_INPUT FOR THIS TASK_
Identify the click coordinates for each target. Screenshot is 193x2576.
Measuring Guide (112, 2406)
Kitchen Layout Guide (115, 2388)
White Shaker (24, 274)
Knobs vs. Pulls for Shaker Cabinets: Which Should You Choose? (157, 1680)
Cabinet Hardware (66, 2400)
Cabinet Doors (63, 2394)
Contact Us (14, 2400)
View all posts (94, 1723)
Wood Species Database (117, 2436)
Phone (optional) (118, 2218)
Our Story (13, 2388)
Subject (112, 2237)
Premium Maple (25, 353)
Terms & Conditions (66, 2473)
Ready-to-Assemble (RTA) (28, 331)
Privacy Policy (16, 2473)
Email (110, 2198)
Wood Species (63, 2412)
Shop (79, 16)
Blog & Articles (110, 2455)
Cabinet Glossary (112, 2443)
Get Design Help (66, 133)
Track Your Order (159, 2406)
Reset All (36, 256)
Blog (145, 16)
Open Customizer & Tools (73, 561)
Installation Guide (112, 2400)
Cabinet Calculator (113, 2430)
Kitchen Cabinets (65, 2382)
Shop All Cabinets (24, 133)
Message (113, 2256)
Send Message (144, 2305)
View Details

_INSTRUCTIONS TO FOLLOW_
For the material above, count the lines where the string "Shaker" appears and reply with the count only.

_ANSWER TO THIS TASK_
2